#### Your instructions
Give back exactly the stretch of data below from the line holding "helmet's Edytuj button" through the line holding "Screen dimensions: 789x634", both ends included, and leave the remaining lines out.

#### Material provided
((
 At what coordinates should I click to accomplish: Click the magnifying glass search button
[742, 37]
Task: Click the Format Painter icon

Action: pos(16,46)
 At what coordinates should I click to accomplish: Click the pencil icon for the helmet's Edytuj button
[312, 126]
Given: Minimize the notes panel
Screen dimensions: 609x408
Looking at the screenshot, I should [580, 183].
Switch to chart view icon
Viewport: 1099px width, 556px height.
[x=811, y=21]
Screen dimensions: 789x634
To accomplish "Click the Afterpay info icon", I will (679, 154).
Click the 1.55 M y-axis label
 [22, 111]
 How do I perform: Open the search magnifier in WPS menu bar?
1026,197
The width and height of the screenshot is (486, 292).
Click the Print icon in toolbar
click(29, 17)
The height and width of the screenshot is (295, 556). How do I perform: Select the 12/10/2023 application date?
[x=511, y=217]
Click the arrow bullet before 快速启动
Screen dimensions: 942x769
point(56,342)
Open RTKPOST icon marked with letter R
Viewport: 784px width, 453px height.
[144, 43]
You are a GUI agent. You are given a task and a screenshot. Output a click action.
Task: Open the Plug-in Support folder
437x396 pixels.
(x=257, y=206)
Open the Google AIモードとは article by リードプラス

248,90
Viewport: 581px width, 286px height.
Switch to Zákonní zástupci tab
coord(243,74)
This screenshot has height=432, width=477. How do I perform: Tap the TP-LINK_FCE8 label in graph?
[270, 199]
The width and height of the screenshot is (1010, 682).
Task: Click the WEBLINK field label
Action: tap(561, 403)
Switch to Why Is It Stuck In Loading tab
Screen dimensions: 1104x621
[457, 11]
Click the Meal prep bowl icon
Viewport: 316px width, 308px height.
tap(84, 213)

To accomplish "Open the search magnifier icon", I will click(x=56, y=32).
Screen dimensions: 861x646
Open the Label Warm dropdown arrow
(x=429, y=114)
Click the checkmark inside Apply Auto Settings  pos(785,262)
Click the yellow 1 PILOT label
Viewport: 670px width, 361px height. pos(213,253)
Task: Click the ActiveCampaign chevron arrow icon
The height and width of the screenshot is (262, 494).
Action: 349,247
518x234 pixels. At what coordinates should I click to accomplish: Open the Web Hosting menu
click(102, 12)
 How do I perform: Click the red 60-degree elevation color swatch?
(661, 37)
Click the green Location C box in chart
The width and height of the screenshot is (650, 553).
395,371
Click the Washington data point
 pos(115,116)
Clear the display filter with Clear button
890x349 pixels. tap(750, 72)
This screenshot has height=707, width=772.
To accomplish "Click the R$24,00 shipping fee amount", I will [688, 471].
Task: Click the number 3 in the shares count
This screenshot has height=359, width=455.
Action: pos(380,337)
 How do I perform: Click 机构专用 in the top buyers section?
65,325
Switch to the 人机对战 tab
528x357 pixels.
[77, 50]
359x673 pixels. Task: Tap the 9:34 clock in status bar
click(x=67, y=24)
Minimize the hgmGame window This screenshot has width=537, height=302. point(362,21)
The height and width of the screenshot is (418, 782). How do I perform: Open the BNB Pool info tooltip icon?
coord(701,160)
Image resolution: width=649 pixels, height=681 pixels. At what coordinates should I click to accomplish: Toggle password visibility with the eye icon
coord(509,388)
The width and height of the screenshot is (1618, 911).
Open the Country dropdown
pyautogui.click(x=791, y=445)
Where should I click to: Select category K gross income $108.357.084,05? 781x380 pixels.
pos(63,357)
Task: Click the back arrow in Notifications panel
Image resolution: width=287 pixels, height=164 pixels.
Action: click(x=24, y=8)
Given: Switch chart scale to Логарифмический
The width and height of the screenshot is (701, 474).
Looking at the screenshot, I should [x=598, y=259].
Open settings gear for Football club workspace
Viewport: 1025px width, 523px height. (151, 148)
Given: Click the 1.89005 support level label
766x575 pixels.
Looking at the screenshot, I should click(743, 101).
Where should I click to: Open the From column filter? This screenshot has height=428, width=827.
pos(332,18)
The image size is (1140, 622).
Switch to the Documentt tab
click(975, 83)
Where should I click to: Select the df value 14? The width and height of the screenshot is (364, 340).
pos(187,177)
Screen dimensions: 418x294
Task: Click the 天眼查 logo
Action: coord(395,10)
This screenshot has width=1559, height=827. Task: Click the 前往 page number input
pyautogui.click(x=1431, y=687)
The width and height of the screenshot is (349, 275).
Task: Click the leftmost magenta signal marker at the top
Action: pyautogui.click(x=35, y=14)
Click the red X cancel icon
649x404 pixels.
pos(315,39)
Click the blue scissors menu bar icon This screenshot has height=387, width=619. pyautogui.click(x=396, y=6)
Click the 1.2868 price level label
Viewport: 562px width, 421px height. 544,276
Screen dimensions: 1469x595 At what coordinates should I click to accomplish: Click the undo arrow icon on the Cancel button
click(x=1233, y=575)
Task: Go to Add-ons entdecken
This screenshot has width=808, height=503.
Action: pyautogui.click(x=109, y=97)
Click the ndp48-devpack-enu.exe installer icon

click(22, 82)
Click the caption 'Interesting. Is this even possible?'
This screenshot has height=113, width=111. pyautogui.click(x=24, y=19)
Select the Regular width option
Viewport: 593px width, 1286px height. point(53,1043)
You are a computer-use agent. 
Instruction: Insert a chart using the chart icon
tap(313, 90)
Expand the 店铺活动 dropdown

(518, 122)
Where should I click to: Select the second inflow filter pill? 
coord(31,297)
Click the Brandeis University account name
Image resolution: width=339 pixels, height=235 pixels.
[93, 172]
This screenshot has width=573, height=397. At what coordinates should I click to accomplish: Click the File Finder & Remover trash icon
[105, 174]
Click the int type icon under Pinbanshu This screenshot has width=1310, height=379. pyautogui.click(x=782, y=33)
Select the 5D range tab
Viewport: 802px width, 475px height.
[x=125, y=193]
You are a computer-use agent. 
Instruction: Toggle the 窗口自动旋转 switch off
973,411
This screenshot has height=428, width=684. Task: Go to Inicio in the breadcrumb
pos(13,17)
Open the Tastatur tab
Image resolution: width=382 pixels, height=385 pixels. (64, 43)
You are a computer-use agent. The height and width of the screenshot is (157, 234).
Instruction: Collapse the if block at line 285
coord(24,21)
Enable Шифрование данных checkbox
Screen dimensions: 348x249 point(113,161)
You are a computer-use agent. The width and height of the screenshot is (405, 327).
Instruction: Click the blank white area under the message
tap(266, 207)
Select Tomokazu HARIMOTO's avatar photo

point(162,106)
))
#### Task result
 At what coordinates should I click to accomplish: Click the pencil icon for the helmet's Edytuj button
[312, 126]
Given: Minimize the notes panel
Screen dimensions: 609x408
Looking at the screenshot, I should [580, 183].
Switch to chart view icon
Viewport: 1099px width, 556px height.
[x=811, y=21]
Screen dimensions: 789x634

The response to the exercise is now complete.